Flyboys
Collector's Edition
MGM Home Entertainment

Réalisateur: Tony Bill
Année: 2006
Classification: PG
Durée: 139 minutes
Ratio: 2.35:1
Anamorphique: Oui
Langue: Anglais (DD51, DTS51, DD20), Français (DD20)
Sous-titres: Anglais, Espagnol
Nombre de chapitres: 32
Nombre de disques: 2 (DVD-9+DVD-5)

Ce DVD est disponible chez: Amazon.ca Archambault.ca

Selon Thierry Lacime
28 janvier 2007

L'Escadrille américaine est apparue en avril 1916 en France, alors que la Première Guerre mondiale faisait rage. Sous l'initiative de l'armée de l'air française, connue à l'époque sous le terme de l'Aéronautique militaire, cette escadrille était principalement composée de pilotes américains qui venaient prendre part au conflit. Les États-Unis n'étaient pas encore entrés en guerre. C'est un pilote américain, vivant en France et volant déjà pour l'armée française, qui proposa cette entente, soulignant que de nombreux jeunes Américains souhaitaient s'engager. Mais le nom de l'escadron, qui sous-entendait que les USA faisaient partie de l'affrontement, fut changé à la demande de l'Allemagne. Il devint alors L'Escadrille Lafayette, en l'honneur du Général Lafayette.

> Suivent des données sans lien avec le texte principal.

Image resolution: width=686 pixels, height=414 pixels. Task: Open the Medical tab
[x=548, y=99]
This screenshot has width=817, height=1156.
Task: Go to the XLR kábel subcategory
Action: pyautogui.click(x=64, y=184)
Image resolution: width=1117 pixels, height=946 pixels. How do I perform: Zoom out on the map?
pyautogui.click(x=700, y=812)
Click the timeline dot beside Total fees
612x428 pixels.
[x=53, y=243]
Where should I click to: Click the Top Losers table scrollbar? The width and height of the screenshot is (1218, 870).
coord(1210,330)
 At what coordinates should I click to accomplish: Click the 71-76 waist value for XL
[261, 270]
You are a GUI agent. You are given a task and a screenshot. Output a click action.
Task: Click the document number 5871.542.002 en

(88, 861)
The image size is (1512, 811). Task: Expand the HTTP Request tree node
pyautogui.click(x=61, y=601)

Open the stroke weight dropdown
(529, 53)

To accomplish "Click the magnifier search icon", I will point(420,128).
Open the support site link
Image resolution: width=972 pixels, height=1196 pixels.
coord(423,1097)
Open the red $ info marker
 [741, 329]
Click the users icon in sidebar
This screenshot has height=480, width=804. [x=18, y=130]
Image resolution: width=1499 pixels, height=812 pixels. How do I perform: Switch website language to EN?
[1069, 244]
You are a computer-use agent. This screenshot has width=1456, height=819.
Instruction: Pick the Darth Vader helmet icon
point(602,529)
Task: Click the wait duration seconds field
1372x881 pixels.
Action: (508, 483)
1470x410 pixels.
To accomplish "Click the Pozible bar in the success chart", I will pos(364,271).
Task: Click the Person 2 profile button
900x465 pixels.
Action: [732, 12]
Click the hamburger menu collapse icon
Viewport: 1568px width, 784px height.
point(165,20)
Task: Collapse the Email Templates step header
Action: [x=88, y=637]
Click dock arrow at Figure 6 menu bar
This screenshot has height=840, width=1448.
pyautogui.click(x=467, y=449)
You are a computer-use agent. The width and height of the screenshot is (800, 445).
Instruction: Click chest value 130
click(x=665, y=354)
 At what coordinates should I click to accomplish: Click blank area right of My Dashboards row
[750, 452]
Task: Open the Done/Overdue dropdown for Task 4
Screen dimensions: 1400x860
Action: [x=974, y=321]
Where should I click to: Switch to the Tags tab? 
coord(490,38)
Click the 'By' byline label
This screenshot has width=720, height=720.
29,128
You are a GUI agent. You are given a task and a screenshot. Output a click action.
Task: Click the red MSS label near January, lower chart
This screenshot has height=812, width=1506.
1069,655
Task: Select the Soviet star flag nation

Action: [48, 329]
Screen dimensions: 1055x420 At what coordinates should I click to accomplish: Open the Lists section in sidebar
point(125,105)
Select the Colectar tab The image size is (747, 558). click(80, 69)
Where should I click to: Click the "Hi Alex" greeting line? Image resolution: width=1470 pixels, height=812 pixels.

Ce film, basé donc sur une histoire vraie, va donc permettre de faire remonter à la mémoire un bout oublié de cet effroyable conflit mondial. Dans "Flyboys", seul le nom du Capitaine Thenault (Jean Reno) est authentique. Quant à l'escadron, il comportait bien un pilote afro-américain, qui s'appelait Eugene Bullard (dans le film, le personnage se nomme Eugene Skinner (Abdul Salis). En ce qui concerne Whiskey, le lion, le fait est véridique, même qu'il y avait deux lions, comme on le verra dans les suppléments. Selon plusieurs sources, le niveau de correspondance historique est assez élevé, principalement en ce qui concerne les histoires, les batailles ainsi que les lieux. Par contre, il est dommage de constater que certains des appareils utilisés ne pouvaient pas avoir volé en 1916 puisqu'ils ont été fabriqués plus tard, comme en 1918 pour les triplans allemands. Il en va de même avec les insignes, souvent incorrects, ainsi que la présence de chars d'assaut allemands dans la ligne de front, alors qu'il n'y en avait pas encore dans le conflit. Les plus pointilleux remarqueront aussi des erreurs, beaucoup moins perceptibles, dans les types de moteurs des avions et des mitraillettes utilisées. Pour ce qui est des autres personnages, malgré des noms différents des aviateurs originaux, ils sont quand même basés sur la plupart d'entre eux, tels que l'histoire nous a laissé des récits. Et bien entendu, les histoires sentimentales et personnelles sont de pure fiction.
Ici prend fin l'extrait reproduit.